[WHAT TO PRODUCE] Starting with the line that contains "You are a GUI" and going on through the line that contains "click(63, 119)", write those lines out again, swapping "sidebar" for "side menu" and leaving everything else the same.

[RECORDS TO USE]

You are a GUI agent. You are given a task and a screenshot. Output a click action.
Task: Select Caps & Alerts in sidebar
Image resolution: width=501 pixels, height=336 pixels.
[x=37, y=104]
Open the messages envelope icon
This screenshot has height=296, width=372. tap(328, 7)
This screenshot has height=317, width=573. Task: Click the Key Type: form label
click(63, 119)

...

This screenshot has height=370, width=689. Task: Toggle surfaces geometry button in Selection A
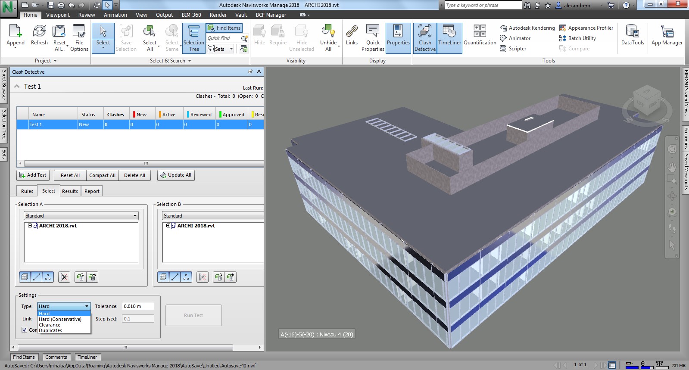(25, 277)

---

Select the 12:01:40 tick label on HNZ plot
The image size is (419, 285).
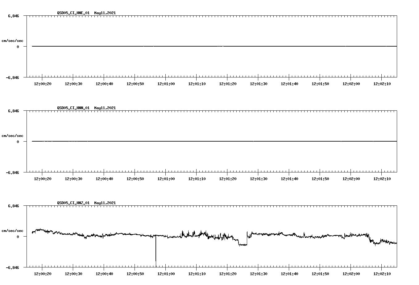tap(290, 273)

[SOLVED EXERCISE]
You are a GUI agent. You are given a task and a screenshot. Output a click action.
Task: Select Caps & Alerts in side menu
Image resolution: width=501 pixels, height=336 pixels.
[x=37, y=104]
Open the messages envelope icon
This screenshot has height=296, width=372. tap(328, 7)
This screenshot has height=317, width=573. Task: Click the Key Type: form label
click(63, 119)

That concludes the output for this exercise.